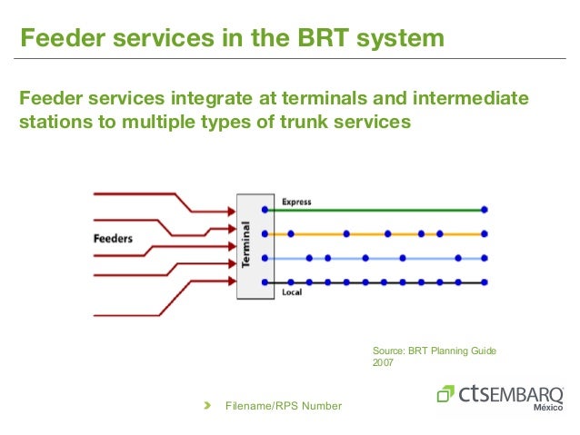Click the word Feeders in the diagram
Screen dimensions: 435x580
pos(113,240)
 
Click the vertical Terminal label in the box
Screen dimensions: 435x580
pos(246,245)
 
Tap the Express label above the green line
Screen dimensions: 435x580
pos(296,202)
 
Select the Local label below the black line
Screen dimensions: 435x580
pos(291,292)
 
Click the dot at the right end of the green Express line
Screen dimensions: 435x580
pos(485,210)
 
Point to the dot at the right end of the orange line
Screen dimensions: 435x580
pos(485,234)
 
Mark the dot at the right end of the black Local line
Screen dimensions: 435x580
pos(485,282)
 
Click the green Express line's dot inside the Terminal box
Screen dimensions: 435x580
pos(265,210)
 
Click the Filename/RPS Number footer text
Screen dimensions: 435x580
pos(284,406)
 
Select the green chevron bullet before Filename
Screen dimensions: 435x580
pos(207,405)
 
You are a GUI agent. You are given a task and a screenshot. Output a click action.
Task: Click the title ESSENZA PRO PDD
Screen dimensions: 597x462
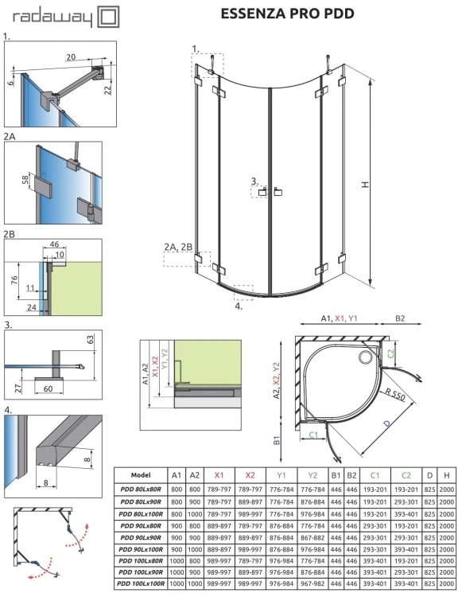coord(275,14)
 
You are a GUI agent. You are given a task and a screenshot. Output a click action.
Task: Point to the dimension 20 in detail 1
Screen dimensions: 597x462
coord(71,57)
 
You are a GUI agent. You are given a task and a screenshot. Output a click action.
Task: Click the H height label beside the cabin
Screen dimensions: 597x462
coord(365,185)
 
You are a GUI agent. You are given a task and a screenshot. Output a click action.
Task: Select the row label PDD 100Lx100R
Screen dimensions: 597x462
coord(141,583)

----------

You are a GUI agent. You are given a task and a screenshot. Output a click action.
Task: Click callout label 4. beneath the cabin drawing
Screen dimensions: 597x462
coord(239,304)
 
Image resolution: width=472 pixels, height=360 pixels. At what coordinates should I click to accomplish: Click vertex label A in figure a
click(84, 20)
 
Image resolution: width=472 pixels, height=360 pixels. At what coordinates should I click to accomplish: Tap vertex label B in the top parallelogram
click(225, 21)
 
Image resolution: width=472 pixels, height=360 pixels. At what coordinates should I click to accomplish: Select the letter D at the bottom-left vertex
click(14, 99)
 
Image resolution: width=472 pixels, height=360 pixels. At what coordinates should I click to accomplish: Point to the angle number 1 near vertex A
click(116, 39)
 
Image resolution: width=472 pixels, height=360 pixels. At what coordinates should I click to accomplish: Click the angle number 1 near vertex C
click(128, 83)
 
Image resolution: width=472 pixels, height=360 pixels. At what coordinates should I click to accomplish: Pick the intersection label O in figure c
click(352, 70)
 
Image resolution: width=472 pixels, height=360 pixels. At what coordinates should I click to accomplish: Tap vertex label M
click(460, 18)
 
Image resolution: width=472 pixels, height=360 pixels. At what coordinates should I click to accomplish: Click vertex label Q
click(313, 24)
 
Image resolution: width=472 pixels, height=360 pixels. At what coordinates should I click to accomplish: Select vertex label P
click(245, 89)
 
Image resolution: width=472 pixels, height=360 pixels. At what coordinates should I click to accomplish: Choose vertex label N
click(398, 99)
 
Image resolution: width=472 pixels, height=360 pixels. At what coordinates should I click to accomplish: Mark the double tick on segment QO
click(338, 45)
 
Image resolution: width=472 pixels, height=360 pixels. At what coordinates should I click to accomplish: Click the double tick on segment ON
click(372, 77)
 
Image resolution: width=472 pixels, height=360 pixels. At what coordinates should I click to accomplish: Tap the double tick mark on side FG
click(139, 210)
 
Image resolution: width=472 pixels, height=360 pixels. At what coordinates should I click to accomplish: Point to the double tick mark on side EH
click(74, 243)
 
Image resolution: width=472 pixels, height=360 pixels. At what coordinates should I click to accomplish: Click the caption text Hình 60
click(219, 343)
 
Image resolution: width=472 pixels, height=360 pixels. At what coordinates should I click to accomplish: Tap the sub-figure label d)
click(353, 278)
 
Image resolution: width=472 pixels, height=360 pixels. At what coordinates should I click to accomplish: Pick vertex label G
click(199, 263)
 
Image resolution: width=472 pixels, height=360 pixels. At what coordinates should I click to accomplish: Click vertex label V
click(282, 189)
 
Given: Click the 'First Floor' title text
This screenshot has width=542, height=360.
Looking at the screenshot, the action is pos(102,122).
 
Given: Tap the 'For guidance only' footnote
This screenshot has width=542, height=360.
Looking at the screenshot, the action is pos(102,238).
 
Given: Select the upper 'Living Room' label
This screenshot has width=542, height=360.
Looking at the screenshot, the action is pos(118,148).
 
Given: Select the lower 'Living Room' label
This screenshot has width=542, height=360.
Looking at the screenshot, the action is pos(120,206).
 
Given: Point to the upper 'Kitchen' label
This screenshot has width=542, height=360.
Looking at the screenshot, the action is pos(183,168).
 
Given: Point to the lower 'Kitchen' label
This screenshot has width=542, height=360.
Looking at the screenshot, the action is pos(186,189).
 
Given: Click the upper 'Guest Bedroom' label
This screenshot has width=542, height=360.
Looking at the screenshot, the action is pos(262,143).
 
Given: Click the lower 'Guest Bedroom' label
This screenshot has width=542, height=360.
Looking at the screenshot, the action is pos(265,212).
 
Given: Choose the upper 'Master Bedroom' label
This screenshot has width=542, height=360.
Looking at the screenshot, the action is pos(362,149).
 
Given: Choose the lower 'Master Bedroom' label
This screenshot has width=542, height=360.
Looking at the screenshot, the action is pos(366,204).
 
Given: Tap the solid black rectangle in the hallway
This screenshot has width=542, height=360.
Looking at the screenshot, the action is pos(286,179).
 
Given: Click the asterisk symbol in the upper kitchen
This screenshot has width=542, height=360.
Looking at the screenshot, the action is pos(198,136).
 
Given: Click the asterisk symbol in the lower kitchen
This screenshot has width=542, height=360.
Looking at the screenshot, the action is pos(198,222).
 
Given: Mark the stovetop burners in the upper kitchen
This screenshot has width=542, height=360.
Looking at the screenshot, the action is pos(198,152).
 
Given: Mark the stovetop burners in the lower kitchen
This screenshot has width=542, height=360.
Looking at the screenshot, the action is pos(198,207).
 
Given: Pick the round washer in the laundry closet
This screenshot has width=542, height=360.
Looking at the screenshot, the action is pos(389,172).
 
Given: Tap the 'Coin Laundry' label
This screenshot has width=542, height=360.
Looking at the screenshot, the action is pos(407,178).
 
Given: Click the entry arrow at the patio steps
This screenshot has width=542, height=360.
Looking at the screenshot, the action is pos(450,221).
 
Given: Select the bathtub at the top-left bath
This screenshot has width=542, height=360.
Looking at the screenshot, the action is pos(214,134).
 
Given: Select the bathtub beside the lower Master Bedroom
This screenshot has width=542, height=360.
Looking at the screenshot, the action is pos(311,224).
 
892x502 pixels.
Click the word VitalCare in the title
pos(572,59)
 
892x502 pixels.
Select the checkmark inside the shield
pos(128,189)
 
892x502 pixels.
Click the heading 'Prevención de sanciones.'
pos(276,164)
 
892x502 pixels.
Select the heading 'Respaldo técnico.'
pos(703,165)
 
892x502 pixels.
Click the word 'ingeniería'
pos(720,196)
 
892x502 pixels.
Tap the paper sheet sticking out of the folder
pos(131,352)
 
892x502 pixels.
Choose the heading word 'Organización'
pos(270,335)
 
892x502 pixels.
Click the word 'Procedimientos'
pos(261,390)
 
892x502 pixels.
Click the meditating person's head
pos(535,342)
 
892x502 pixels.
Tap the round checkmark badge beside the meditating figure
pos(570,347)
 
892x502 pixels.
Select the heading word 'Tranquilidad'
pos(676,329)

----------

### Brief
Format the records between the line containing "Click the Filename/RPS Number footer text" and the line containing "coord(141,583)", both included, as a numbered list with blank lines left out. Leave out the pictures.

### Correct output
1. Click the Filename/RPS Number footer text
2. Screen dimensions: 435x580
3. pos(284,406)
4. Select the green chevron bullet before Filename
5. Screen dimensions: 435x580
6. pos(207,405)
7. You are a GUI agent. You are given a task and a screenshot. Output a click action.
8. Task: Click the title ESSENZA PRO PDD
9. Screen dimensions: 597x462
10. coord(275,14)
11. You are a GUI agent. You are given a task and a screenshot. Output a click action.
12. Task: Point to the dimension 20 in detail 1
13. Screen dimensions: 597x462
14. coord(71,57)
15. You are a GUI agent. You are given a task and a screenshot. Output a click action.
16. Task: Click the H height label beside the cabin
17. Screen dimensions: 597x462
18. coord(365,185)
19. You are a GUI agent. You are given a task and a screenshot. Output a click action.
20. Task: Select the row label PDD 100Lx100R
21. Screen dimensions: 597x462
22. coord(141,583)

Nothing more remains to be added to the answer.